Аким Морев рассмеялся:
— Философствуете?
— Жизнь требует, Аким Петрович. Мечтают, например, мои сыны или там сыны другого, а глянут на вас или на Опарина и скажут: «Нет, не хочу быть секретарем обкома. Нет, не хочу быть председателем облисполкома!»
— Это почему же?
— Что у вас за жизнь? Обком — квартира, квартира — обком. У Опарина: облисполком — квартира, квартира — облисполком. Ни днем, ни ночью покоя нет. Простой рабочий или служащий отработал определенные часы и делай что хочешь. Хочешь в кино — ступай, хочешь на Волгу — ступай, хочешь книжку почитать — читай. А вы, актив, как на привязи у работы.

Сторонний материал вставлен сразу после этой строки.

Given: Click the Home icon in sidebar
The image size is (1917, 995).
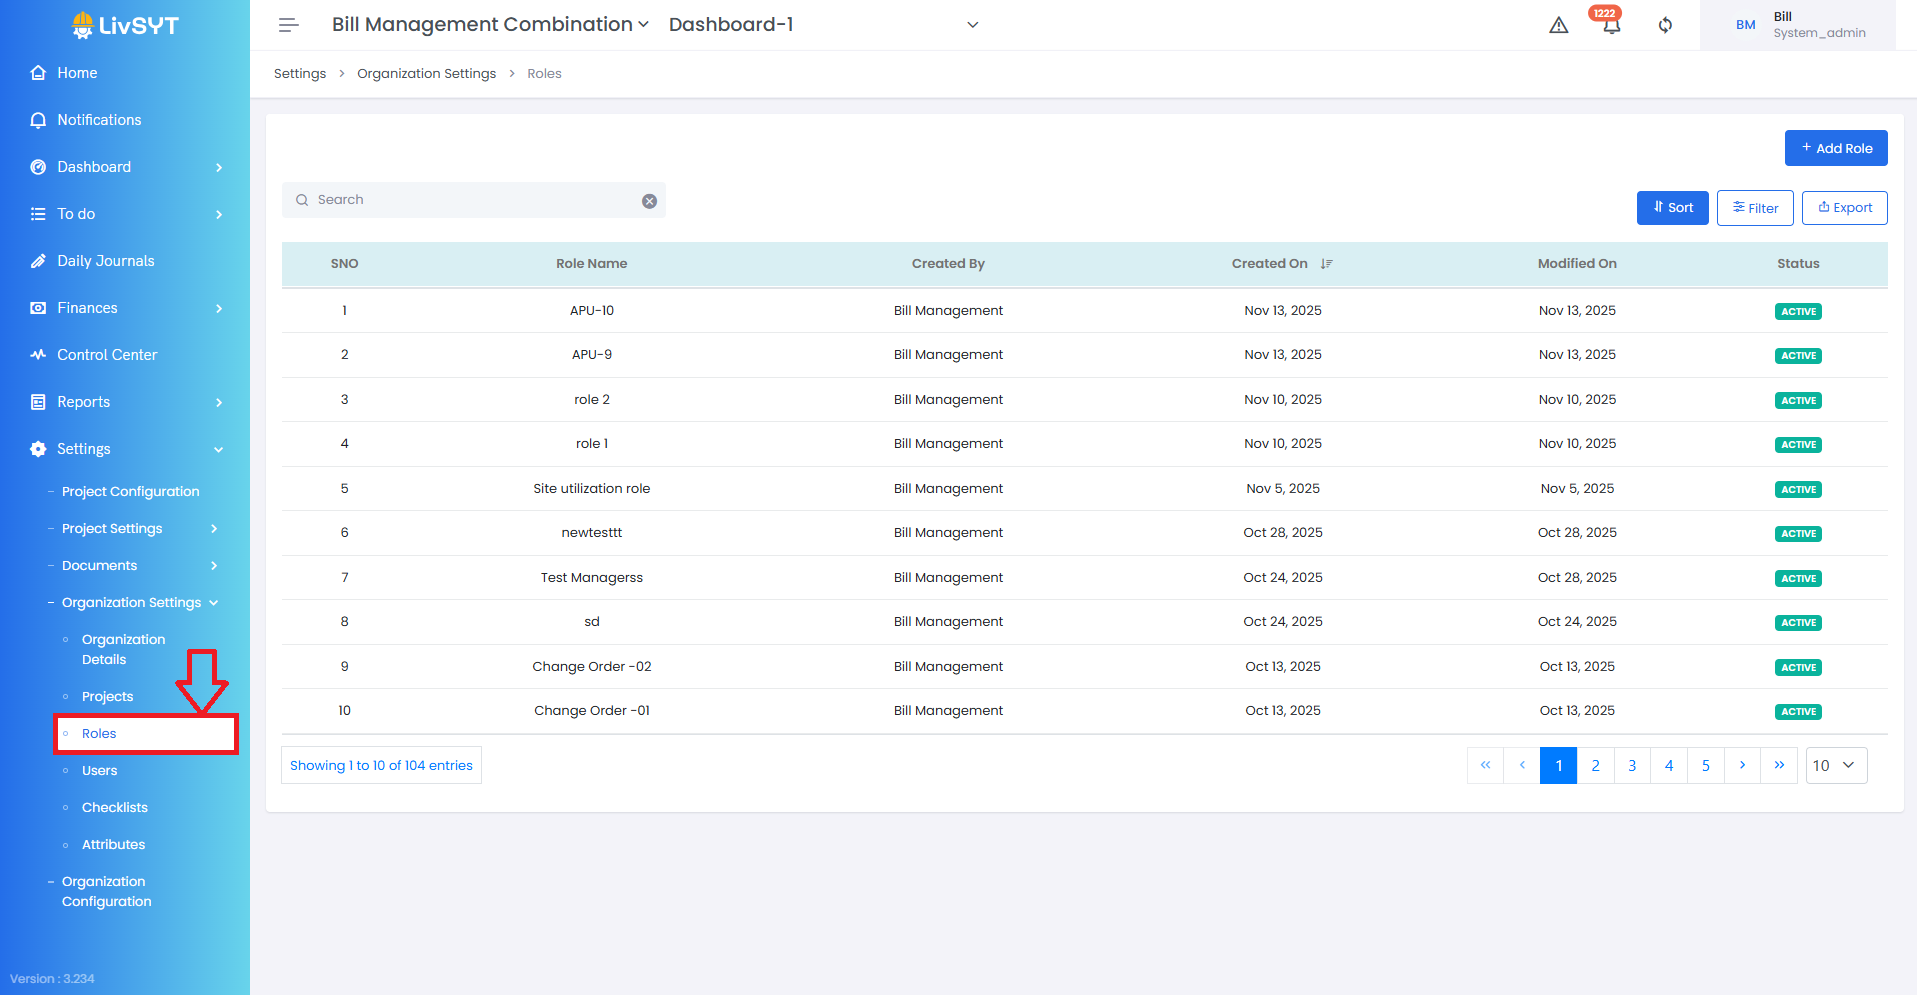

«А он, пожалуй, прав», — подумал Аким Морев, но промолчал.
— Я вот когда-то работал у председателя Куйбышевского облисполкома. Славный был человек Николай Николаевич. Жил, как и все. Часиков в десять являлся на работу, потом часиков в семь — домой. Пообедает и — на рыбалку или куда. Только однажды ему кто-то большой из Москвы в три часа утра позвонил… и пропал Николай Николаевич: каждый день стал сидеть в облисполкоме до трех-четырех утра, ожидая звонка. Сам сидит и весь аппарат держит. Я сбежал от него… На анекдот похоже, но факт. Ну, так на Разлом сначала?

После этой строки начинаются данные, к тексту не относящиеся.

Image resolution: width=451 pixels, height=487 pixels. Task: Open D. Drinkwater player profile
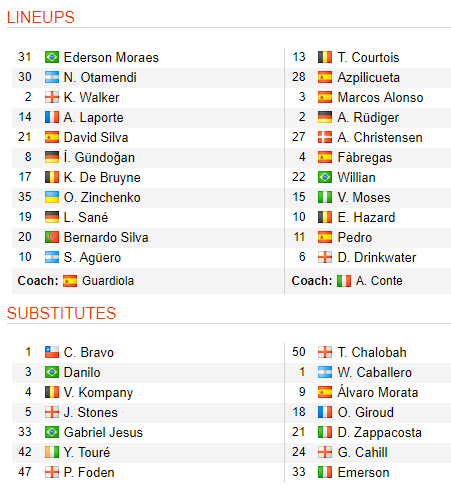(377, 257)
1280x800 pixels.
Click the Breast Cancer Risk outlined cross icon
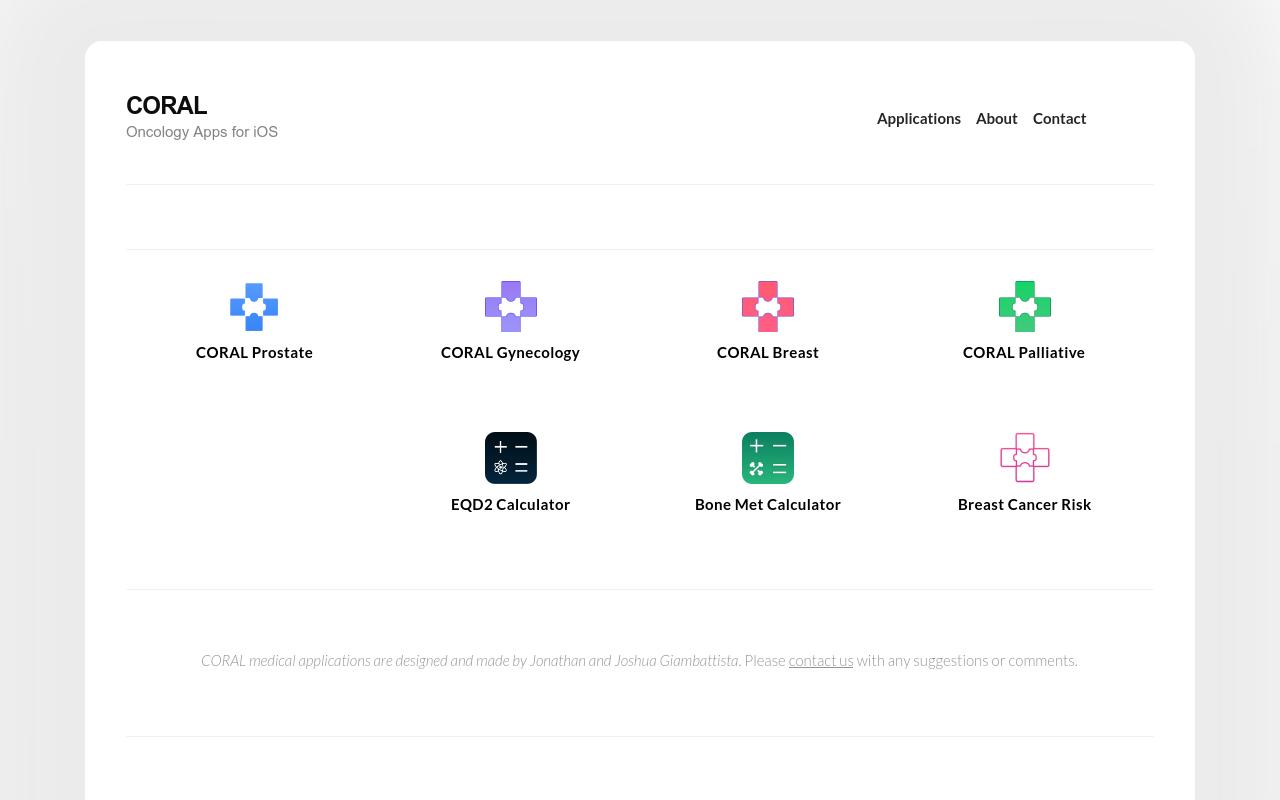tap(1024, 458)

Аким Морев задумчиво, тихо произнес:
— А если сначала на ферму к Елене Петровне?.. Помните, в марте были?
— Без заезда на центральную?
— Без.
— Понимаю, — произнес шофер и решительно добавил: — И одобряю.
— Что? — дрогнувшим голосом спросил Аким Морев.
— Можно сказать, Аким Петрович?
— Никогда и ничего не запрещал вам говорить, — ответил тот, уже догадываясь, о чем хочет сказать Иван Петрович, да ему и самому в этот час хотелось поговорить с кем-нибудь об этом.
— Однажды я ее видел, — задумчиво начал Иван Петрович, — и не забуду. Душевная, я бы сказал. И любит вас. Помню, как вы утречком тогда от стога шли, а потом прощались. Говорит вам слова такие: «Езжай к своему большому столу», — вроде как бы гонит, а сама тянется к вам, будто травка к солнцу.
«Травка, травка! Как бы эта травка не отравила меня», — вдруг пришла едкая мысль Акиму Мореву, но он тут же обругал себя и попросил Ивана Петровича больше не говорить о Елене.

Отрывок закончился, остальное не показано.